Preview is a computing function to display a document, page, or film before it is produced in its final form. In the case of printed material this is known as "print preview".

Contents preview 
Using Preview feature, users can preview and see the current stage of the process before producing into a final form. Preview lets users to visualize current/final product and correct possible errors easily before finalizing the product. Preview is necessary for markup language editing software like Web development applications.

Web development application like Adobe Dreamweaver and most HTML editors have 'Preview in Browser' feature. During webpage development, you must preview the page in a browser to see the definitive end result. Though browsers in general produce the same results, each browser version can display HTML pages somewhat differently. Preview in Browser shows what the codes will appear in specified Web Browser. For seeing the difference and seeing what your site visitors will see after you publish your pages, the Preview function exists.

Video editing applications also have preview feature to see the current product made during the editing process. 
Apple Inc.’s video editing software, Final Cut Pro’s interface has two preview windows, 'Viewer window' and 'Canvas window'. 'Viewer window' lets users to preview clips and decide which one to use. User can also make changes to clips in this window. 'Canvas window' is a program window that shows finished program and letting user to preview the creation so far.

Many interactive websites and online forums allow users to preview their contents before submitting it. This is particularly useful on sites with complex markup (not WYSIWYG), where it serves as an opportunity to identify and correct errors and formatting problems before saving the content.

Print preview 
Print Preview is a functionality that lets users see the pages that are about to print, allowing the users to see exactly how the pages will look when they are printed.

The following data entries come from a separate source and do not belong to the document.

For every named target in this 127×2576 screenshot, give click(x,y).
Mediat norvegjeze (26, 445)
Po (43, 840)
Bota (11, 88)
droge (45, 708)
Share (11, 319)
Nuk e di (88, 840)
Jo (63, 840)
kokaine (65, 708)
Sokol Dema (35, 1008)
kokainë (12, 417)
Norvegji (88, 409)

By previewing what the layout will look like when printed without actually printing, users can check and fix possible errors before they pursue on the actual printing.  Most applications have a Print Preview feature and some applications, like Adobe Photoshop or Microsoft Office, automatically open ‘Print Preview’ feature when ‘Print’ menu is selected. This feature is useful for making sure that the layout is the way user expects to be before the actual printing.

Microsoft Word’s Print Preview feature lets users to zoom in/out the document or show multiple pages in a window. 
Graphic tools like Adobe Photoshop’s Print Preview lets users to position and scale the image before printing.

Web browsers also have Print Preview feature so that users can preview how the website contents will be printed out on paper:

Internet Explorer has Print Preview feature to prevent accidents like printing ten pages where it ought to print one or printing a page with a background so dark you couldn’t read the text and wasting printer ink. In Internet Explorer Print Preview, you can adjust the paper size you'll print on, margins, and page orientation of the Web page.
Mozilla Firefox has Print Preview built in as well.
Mac OS X Safari (Web browser) lets users to preview the web page when Print is clicked. In Print, Preview button shows and by clicking Preview, it opens Mac OS X Preview (software) application and the print preview of the web page shows up.